The Fourier transform ion cyclotron resonance (FTICR) mass spectrometer is a particularly advanced type of mass spectrometer widely used for ultra-high resolution, mass accuracy, and experiments requiring detailed structural analysis of molecules. Furthermore, the FTICR mass spectrometer is the most versatile type of mass spectrometer with many different ways to observe and characterise the structural detail of molecules. The proposed instrument will also include the ability to fragment ions in different ways thus providing the ability to distinguish molecules which differ in their molecular structure, but not their mass (i.e. isomers - which are extraordinarily common in biomolecules, for example cis- versus trans- fats or different types of sugars). This new instrument will also add substantially improved instrument control and data analysis software and electronics which will also improve data quality and acquisition speed by about a factor of 2-3.

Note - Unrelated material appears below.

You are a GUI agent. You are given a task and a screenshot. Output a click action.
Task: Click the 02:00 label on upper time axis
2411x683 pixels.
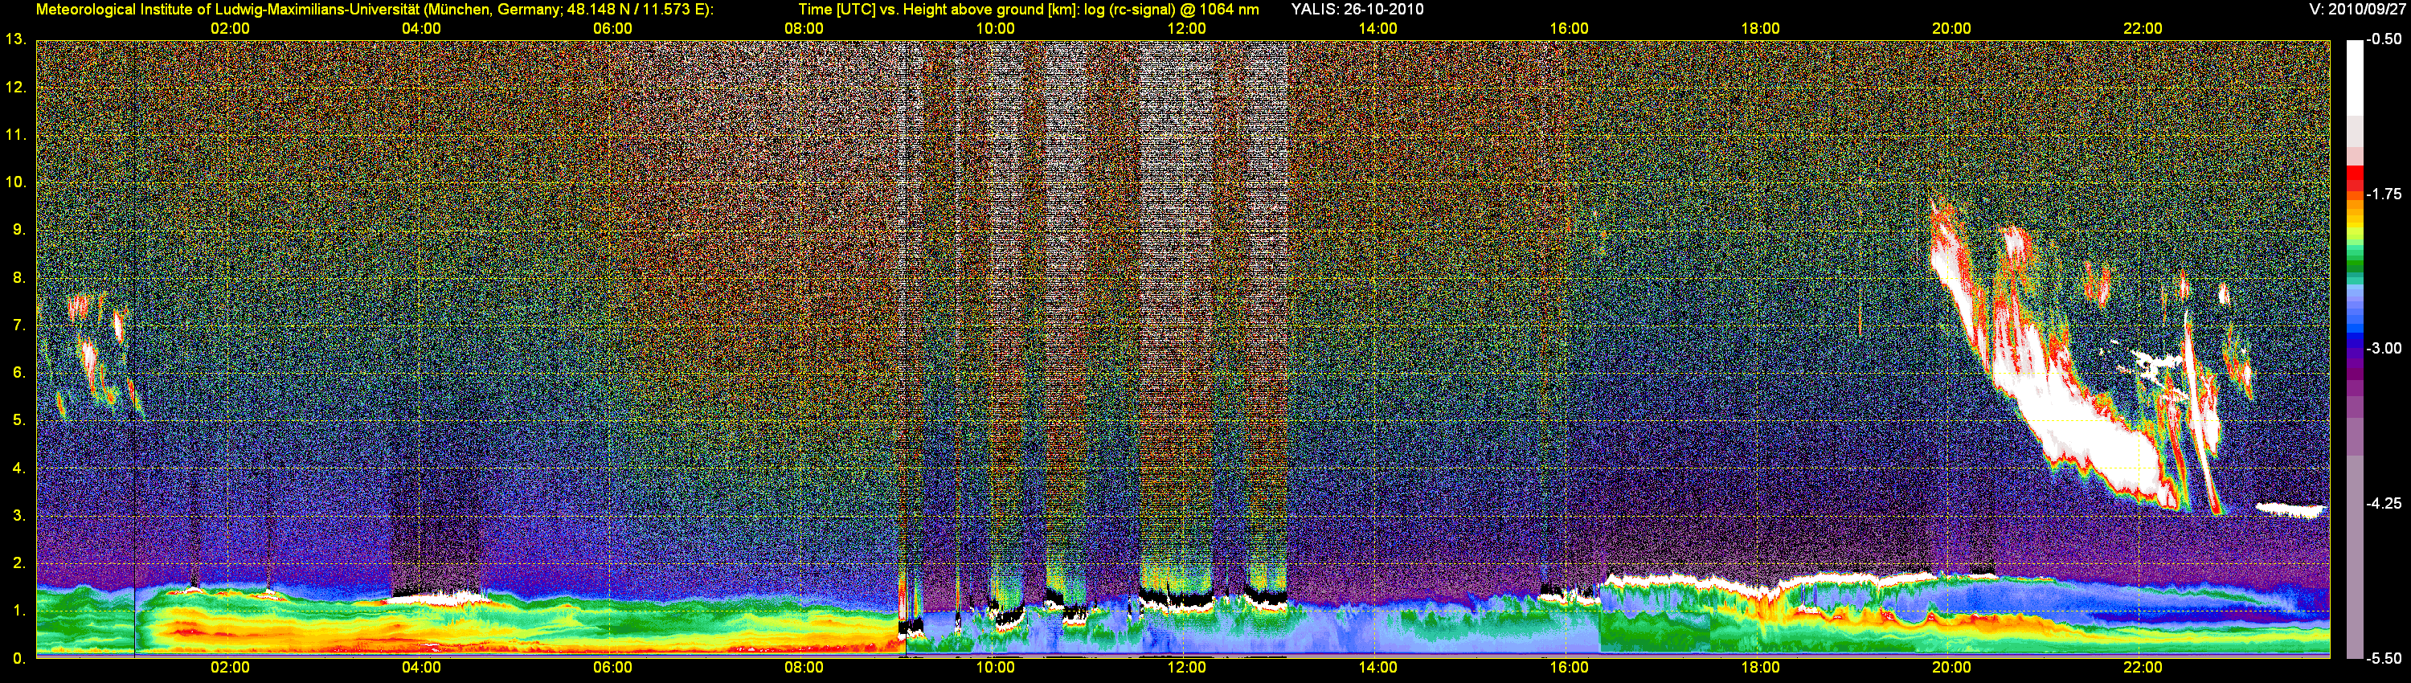[229, 28]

Additionally, in collaboration with the only commercial manufacturer of these instruments, Bruker, we will develop several new technologies that will improve our ability to analyse complex mixtures of molecules. This collaboration with Bruker will enhance the impact of this research by providing a direct route to market for these developments (with appropriate intellectual property protection and licensing), which will allow these developments to be rapidly rolled-out to future and existing FTICR users via Bruker's established commercial distribution routes.

This new instrument will substantially expand our capability to study chemistry and biology, as above, but it will also greatly improve our ability to study small drug molecules, whether natural or synthetic, in their natural, active biological environment. For example, the 'stiffening' of proteins with age is partially due to sugar-related modifications called glycation, which accumulate over time on collagen in the joints, and is particularly common in diabetics which is measured quarterly with the HbA1c clinical assay. This instrument will allow improved study of the biochemical mechanism of formation and positional dependence of such modifications so that we can help inform the medical community on alternatives to enhance healthy living in an aging population. The instrument will also improve our ability to study biofuel production and potential downstream environmental impacts - thus providing the ability to design production to minimize the negative impacts.

This instrument will be set up as a sustainably funded national collaborative mass spectrometry resource, overseen by a Strategic Advisory Board of experienced academics and industrialists and will be made available through various mechanisms to the wider scientific community in science and industry. Projects will be prioritized based on 1) scientific excellence, 2) EPSRC remit, 3) impact, 4) early career researcher access, and 5) all other projects. The new instrument will be made available for these prioritized collaborative or user research projects for at least 250 days per year.